Chapter 6: Arrays and Strings | Programming Interviews Exposed: Secrets to Landing Your Next Job, 2nd Edition (Programmer to Programmer)

Arrays and strings are closely related. In the abstract sense, a string is really just an array (possibly read-only) of characters. Most of the string-manipulation problems you’ll encounter are therefore based on your understanding of array data types, particularly in languages such as C and C++ in which strings and character arrays are essentially identical. Although other languages - especially the object-oriented ones such as C# and Java - consider strings and character arrays to be separate, there’s always a way to convert a string to an array and vice versa. When the two are different, however, it’s very important to understand where and why they diverge. In addition, not all array problems will involve strings, so understanding how arrays work in the abstract and how they’re implemented by the language you’re using is absolutely crucial to answering those array-focused problems.

Arrays

An array is a sequence of variables of the same type arranged contiguously in a block of memory. Because arrays play an important role in every major language used in commercial development, we assume you’re at least somewhat familiar with their syntax and usage. With that in mind, this discussion focuses on the theory and application of arrays.

Like a linked list, an array provides an essentially linear form of storage, but its properties are significantly different. In a linked list, lookup is always an O(n) operation, but array lookup is O(1) as long as you know the index of the element you want. The provision regarding the index is important - if you know only the value, lookup is still O(n) in the worst case. For example, suppose you have an array of characters. Locating the sixth character is O(1), but locating the character with value ‘w’ is O(n).

Tip

Of course, multidimensional arrays are not exactly linear, but they are implemented as linear arrays of linear arrays (of linear arrays … repeated as needed), so even multidimensional arrays are linear in each dimension.

The price for this improved lookup is significantly decreased efficiency in the insertion and deletion of data in the middle of the array. Because an array is essentially a block of contiguous memory, it’s not possible to create or eliminate storage between any two elements as it is with a linked list. Instead, you must physically move data within the array to make room for an insertion or to close the gap left by a deletion.

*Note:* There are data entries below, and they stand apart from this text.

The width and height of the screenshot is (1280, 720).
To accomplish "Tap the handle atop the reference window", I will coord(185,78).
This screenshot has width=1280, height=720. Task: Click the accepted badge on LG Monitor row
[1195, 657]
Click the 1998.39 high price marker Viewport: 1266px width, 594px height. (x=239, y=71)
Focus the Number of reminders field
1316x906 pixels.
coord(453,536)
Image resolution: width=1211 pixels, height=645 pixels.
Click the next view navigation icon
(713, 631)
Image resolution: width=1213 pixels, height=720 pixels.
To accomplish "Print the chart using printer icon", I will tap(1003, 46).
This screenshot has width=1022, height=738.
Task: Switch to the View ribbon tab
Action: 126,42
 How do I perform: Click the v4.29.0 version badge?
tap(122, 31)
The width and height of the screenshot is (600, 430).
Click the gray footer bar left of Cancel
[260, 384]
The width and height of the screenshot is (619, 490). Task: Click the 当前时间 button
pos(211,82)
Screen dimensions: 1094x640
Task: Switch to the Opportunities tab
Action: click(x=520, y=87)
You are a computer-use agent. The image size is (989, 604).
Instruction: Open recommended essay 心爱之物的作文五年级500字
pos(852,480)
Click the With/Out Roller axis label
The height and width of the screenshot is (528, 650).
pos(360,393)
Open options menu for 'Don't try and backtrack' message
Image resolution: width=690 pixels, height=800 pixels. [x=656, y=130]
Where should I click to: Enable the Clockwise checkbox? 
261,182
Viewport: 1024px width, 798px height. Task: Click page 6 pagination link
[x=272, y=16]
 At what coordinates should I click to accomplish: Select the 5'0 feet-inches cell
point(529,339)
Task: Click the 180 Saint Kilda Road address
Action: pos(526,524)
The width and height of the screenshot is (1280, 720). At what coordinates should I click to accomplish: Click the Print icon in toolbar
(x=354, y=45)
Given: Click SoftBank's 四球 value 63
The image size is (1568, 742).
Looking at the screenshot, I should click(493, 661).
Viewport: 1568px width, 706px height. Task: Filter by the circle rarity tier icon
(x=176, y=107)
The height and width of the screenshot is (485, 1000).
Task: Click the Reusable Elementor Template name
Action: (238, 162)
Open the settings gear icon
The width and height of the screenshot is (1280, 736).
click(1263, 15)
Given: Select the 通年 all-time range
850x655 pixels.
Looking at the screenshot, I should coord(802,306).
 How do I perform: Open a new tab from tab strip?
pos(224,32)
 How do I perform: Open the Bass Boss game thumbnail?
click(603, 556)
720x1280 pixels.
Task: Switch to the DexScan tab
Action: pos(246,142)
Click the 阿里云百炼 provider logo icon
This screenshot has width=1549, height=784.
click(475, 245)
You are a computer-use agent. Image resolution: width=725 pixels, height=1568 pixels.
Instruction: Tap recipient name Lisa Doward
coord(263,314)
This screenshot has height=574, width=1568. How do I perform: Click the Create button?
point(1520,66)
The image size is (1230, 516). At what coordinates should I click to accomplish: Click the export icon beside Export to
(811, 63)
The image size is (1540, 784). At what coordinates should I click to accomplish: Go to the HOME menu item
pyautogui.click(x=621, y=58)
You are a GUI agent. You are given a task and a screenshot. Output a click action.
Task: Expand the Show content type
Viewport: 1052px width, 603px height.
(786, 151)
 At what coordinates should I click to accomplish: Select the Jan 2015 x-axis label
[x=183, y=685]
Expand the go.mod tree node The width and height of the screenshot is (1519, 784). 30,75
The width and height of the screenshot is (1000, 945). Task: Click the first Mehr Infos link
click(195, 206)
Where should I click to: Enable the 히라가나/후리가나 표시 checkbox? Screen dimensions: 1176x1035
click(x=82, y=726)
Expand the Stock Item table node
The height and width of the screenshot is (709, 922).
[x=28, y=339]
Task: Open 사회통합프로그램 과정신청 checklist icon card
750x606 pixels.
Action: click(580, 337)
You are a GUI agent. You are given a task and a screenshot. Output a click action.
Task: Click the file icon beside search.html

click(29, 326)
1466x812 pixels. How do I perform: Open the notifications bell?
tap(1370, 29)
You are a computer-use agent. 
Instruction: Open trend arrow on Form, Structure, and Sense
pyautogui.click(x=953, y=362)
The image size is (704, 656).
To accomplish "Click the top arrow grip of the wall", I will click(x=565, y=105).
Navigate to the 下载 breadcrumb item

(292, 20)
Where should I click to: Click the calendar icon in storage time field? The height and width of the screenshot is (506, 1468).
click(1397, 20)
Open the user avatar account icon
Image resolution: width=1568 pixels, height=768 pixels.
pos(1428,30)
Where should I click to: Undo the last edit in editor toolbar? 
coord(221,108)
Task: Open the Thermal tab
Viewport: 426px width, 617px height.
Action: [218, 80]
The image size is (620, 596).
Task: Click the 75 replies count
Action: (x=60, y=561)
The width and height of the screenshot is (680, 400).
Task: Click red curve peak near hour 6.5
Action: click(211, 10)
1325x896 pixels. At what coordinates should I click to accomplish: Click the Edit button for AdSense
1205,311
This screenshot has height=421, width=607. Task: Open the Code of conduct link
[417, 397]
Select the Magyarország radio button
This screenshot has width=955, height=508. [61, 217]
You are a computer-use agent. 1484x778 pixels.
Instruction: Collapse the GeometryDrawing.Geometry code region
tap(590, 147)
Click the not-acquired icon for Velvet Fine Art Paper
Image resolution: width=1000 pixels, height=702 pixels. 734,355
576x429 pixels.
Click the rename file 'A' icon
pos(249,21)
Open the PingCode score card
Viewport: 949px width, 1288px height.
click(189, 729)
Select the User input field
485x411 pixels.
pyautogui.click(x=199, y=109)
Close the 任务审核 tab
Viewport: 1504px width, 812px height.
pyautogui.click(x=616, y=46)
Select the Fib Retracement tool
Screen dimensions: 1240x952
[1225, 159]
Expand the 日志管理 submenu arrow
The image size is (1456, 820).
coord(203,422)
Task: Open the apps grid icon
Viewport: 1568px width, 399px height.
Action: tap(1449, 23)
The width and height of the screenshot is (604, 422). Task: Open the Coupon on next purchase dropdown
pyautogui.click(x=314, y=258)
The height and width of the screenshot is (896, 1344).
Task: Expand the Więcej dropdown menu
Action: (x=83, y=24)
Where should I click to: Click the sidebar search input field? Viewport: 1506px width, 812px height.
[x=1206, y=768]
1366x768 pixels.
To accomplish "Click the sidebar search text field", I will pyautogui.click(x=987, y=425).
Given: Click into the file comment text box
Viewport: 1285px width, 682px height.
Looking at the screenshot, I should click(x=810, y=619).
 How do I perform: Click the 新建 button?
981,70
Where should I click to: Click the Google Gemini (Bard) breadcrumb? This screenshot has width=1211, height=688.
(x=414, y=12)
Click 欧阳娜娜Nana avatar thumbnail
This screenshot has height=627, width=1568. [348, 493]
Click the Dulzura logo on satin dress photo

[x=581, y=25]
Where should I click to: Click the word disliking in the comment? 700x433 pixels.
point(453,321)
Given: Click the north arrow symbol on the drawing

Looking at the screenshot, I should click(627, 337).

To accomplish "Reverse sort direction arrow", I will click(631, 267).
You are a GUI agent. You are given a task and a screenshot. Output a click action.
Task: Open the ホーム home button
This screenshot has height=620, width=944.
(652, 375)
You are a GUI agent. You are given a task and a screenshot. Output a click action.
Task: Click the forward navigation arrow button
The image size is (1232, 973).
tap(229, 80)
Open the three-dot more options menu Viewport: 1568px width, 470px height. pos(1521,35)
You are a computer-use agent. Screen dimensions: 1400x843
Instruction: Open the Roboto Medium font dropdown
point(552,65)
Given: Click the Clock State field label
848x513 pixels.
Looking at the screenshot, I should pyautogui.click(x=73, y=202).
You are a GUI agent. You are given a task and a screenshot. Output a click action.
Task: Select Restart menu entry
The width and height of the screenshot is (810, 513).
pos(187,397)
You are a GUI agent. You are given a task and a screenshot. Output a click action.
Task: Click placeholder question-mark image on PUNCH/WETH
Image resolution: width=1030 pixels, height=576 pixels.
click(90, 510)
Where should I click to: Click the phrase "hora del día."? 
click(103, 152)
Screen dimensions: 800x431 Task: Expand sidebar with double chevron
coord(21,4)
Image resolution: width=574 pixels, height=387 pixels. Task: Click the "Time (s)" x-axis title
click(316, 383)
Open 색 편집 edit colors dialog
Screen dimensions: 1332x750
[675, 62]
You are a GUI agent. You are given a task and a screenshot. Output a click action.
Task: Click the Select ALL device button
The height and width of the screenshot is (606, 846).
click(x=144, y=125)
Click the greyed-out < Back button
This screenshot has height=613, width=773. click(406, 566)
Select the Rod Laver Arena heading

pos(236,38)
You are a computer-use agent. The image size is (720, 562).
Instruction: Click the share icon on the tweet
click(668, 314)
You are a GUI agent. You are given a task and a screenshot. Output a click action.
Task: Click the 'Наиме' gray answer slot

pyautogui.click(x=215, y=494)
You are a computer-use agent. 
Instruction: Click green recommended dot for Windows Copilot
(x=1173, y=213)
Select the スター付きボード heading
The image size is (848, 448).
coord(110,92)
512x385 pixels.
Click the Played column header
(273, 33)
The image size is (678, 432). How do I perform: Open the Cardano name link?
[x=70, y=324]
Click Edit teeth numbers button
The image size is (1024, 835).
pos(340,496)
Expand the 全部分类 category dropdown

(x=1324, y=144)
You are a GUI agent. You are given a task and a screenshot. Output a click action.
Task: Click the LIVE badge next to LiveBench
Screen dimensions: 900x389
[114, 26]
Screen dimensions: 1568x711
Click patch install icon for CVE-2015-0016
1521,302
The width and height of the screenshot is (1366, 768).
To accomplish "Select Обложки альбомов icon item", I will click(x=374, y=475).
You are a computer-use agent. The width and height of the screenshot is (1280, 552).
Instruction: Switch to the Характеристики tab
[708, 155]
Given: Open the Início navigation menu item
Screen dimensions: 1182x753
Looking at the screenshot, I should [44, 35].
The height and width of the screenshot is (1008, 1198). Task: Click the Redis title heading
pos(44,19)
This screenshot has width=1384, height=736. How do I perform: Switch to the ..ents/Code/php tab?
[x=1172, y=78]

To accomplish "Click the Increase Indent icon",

Arrays are not dynamic data structures: They have a finite, fixed number of elements. Memory must be allocated for every element in an array, even if only part of the array is used. Arrays are best used when you know how many elements you need to store before the program executes. When the program needs a variable amount of storage, the size of the array imposes an arbitrary limit on the amount of data that can be stored. Making the array large enough so that the program always operates below the limit doesn’t solve the problem: Either memory will be wasted or there won’t be enough memory to handle the largest data sizes possible.

Some languages do support dynamic arrays, which are arrays that can change size to efficiently store as much or as little data as necessary. (Note that in this case we’re referring to dynamic arrays as a language feature. Dynamic arrays can be simulated in code by other languages.) This discussion won’t go into the details of implementing a dynamic array, but it is important to know that most dynamic array implementations use static arrays internally. A static array cannot be resized, so dynamic arrays are resized by allocating a new array of the appropriate size, copying every element from the old array into the new array, and freeing the old array. This is an expensive operation that must be done as infrequently as possible. (Many strings are implemented as dynamic arrays of characters.)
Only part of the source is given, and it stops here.